Il n'est plus temps , selon votre rapporteur général, pour engager des réformes d'envergure. Celles-ci supposent une phase de maturation, de mise au point et, bien entendu, de discussion que le présent gouvernement n'est pas en mesure de mener à bien dans le temps limité qui lui reste. En particulier, il est trop tard , selon votre rapporteur général, pour chercher à donner des suites immédiates aux travaux sur l'élargissement de l'assiette des cotisations employeurs de la sécurité sociale . Le gouvernement a par ailleurs suffisamment de « pain sur la planche » avec l'achèvement des réformes souvent importantes qu'il a entreprises, qu'il s'agisse de la taxe professionnelle, de l'impôt sur les sociétés ou de l'impôt sur le revenu.

Avec modestie du fait du caractère encore trop général des informations techniques sur lesquelles il peut s'appuyer, le présent rapport entend contribuer au débat en livrant à l'opinion un exercice de cadrage permettant de chiffrer de façon aussi cohérente que possible, l'ordre de grandeur des mesures de nature à permettre le redressement de nos finances publiques .

Un certain nombre de choses ont déjà été faites. Mais, dans un contexte mondialisé celui, qui n'avance pas plus vite que les autres, recule. C'est vrai pour l'Europe de la zone euro en général, et pour la France en particulier.

Notre pays risque d'être décroché du peloton s'il ne trouve pas en lui-même l'énergie d'un nouvel élan, dont le socle est à l'évidence constitué par des finances publiques saines. Il est maintes manifestations de cette interdépendance entre sphère réelle et sphère financière qui montre que le laisser-aller est sanctionné comme en témoigne l'exemple de la Hongrie 4 ( * ) .

Votre commission des finances souligne, sans vouloir alimenter la morosité et l'inquiétude naturelles des Français, qu'il est des signes - comme le déséquilibre du commerce extérieur sur la nature duquel votre rapporteur général est en train de se pencher - qui pourraient faire penser que la France est sur la mauvaise pente et qu'elle doit avoir le courage de procéder à des réformes de structures radicales.

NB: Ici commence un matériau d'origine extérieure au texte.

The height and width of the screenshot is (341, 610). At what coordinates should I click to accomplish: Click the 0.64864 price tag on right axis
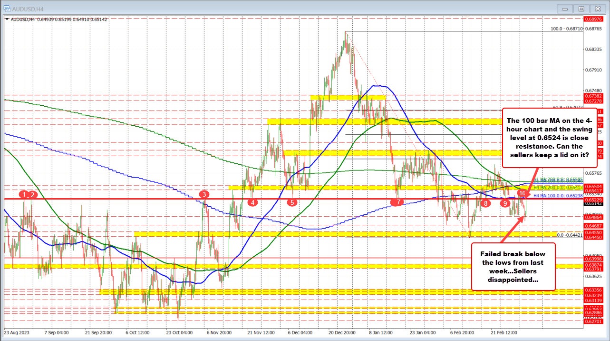pyautogui.click(x=594, y=217)
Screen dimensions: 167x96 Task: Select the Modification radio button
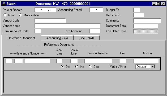(20, 15)
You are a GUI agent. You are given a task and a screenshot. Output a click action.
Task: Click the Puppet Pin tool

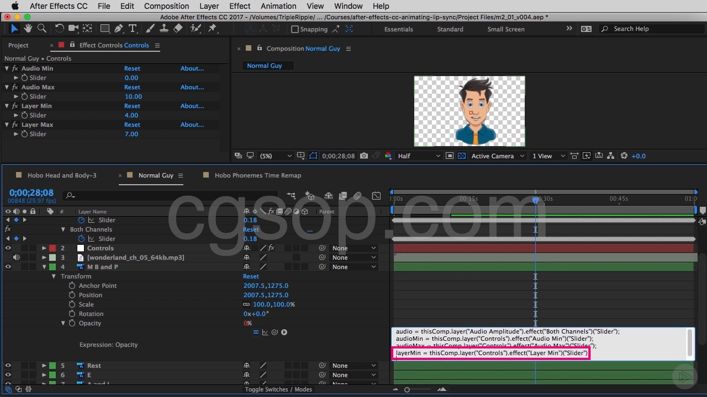click(x=213, y=29)
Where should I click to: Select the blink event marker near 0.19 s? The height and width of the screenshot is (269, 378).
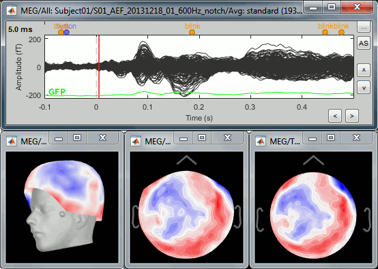point(192,32)
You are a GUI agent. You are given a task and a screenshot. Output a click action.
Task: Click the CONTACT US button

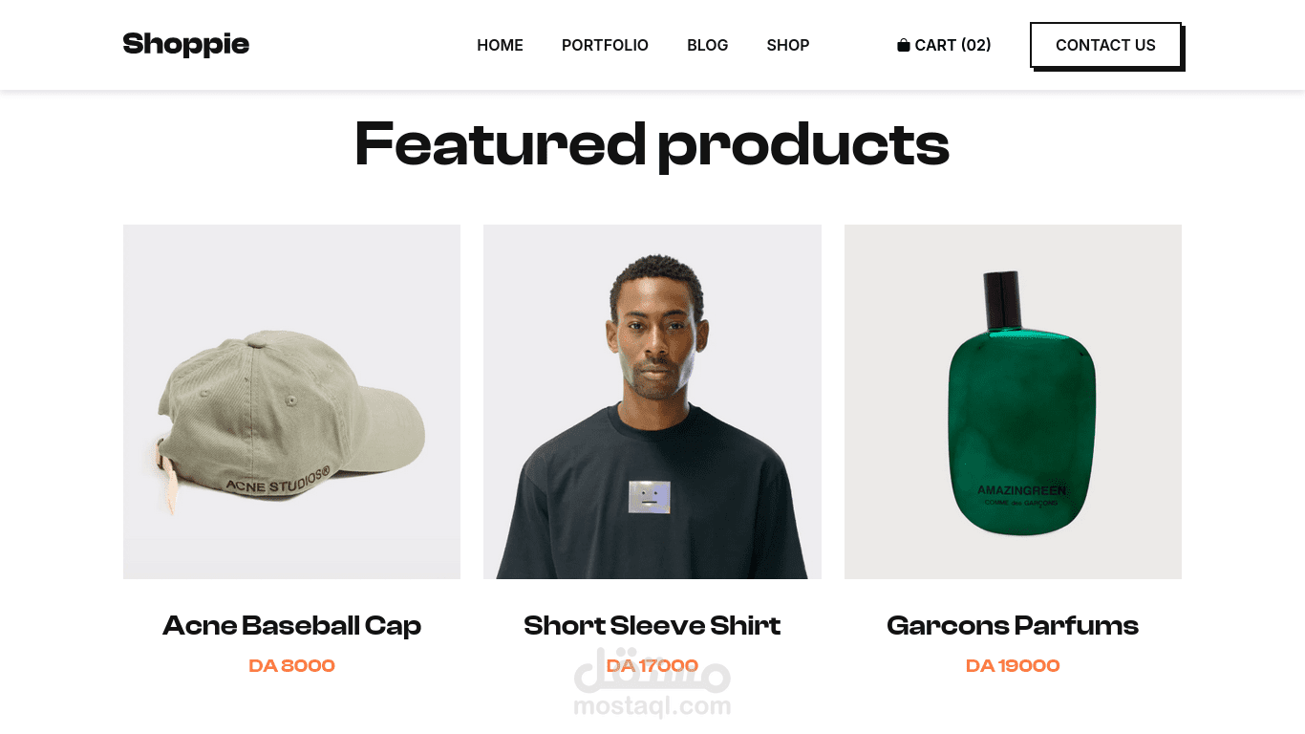pyautogui.click(x=1105, y=45)
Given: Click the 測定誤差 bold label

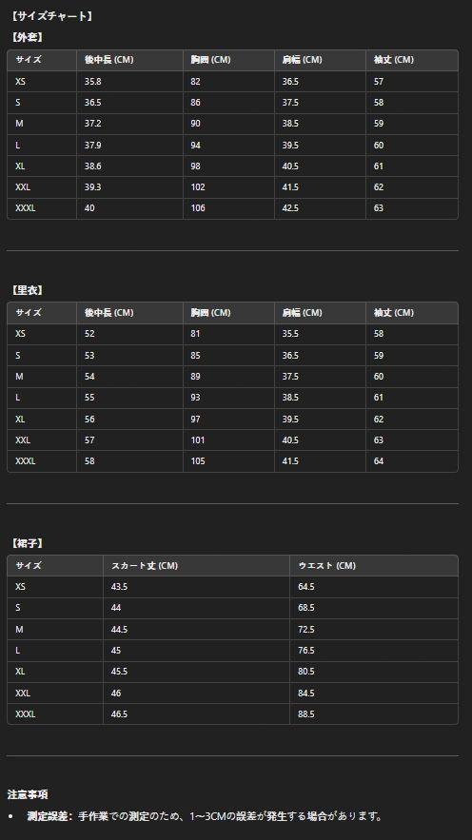Looking at the screenshot, I should [50, 817].
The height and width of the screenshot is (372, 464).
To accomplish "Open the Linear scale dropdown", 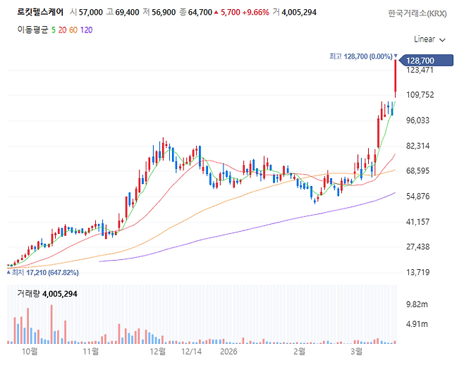I will click(x=429, y=39).
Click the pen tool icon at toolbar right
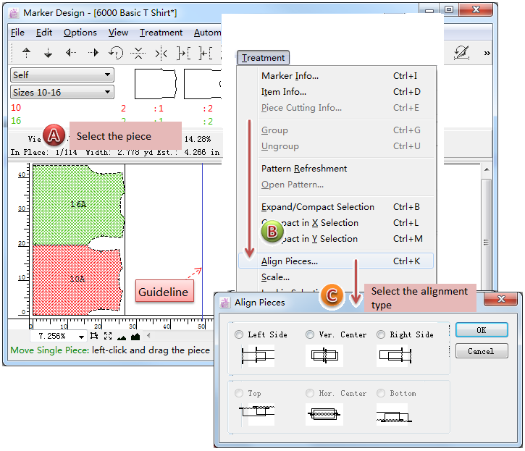This screenshot has width=525, height=451. point(461,53)
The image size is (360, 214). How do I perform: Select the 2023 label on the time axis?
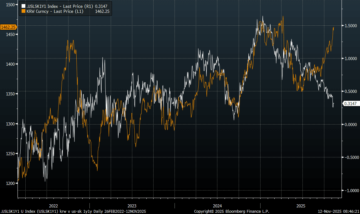132,206
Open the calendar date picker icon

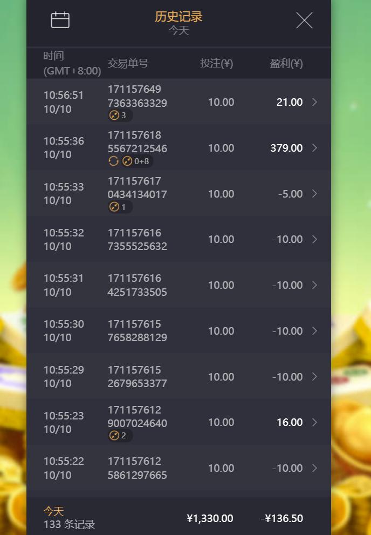[x=60, y=20]
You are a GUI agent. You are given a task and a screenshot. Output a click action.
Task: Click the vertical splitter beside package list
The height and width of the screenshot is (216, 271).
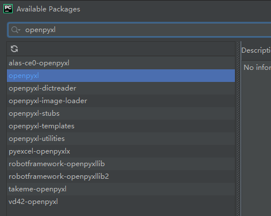(238, 128)
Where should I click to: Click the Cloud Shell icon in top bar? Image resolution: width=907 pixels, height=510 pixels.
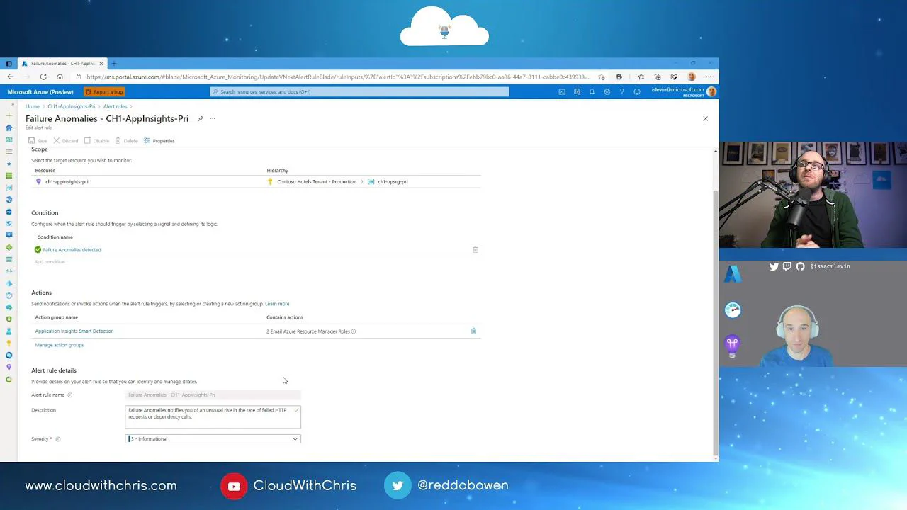pyautogui.click(x=561, y=91)
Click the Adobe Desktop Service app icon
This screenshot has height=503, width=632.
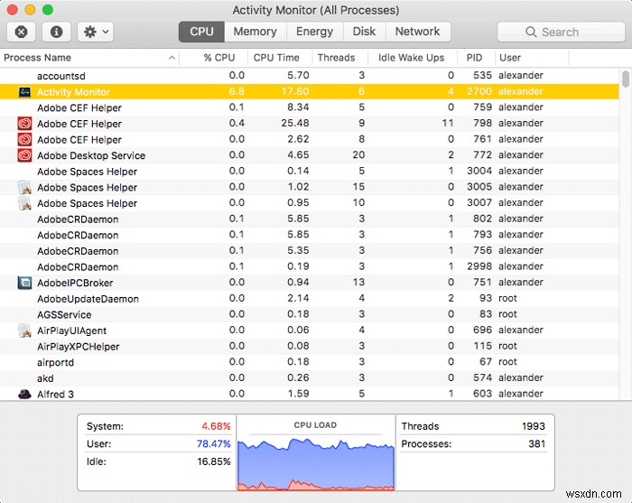[25, 155]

La conduite du changement passe par une série d'étapes : un diagnostic sans concession mais dont il convient de s'assurer qu'il soit autant que possible partagé, le repérage des points de nature à servir de leviers du changement, le balisage de l'horizon des possibles, autant d'éléments qui devraient permettre, à travers la poursuite d'un effort de pédagogie, de créer la confiance dont la France a besoin pour rétablir ses finances publiques et retrouver la croissance .

* 1 Michel Pébereau, « Rompre avec la facilité de la dette publique », rapport au ministre de l'économie, des finances et de l'industrie, décembre 2005.

* 2 Rapport d'information n° 313 (2005-2006) de M. Philippe Marini.

* 3 Rapport d'information n° 444 (2004-2005) de M. Philippe Marini.

* 4 Cf. la communication de votre rapporteur général devant votre commission des finances du 14 juin 2006, consacrée au compte-rendu de sa mission en Hongrie et qui va donner lieu à la publication d'un rapport d'information n° 403 (2005-2006).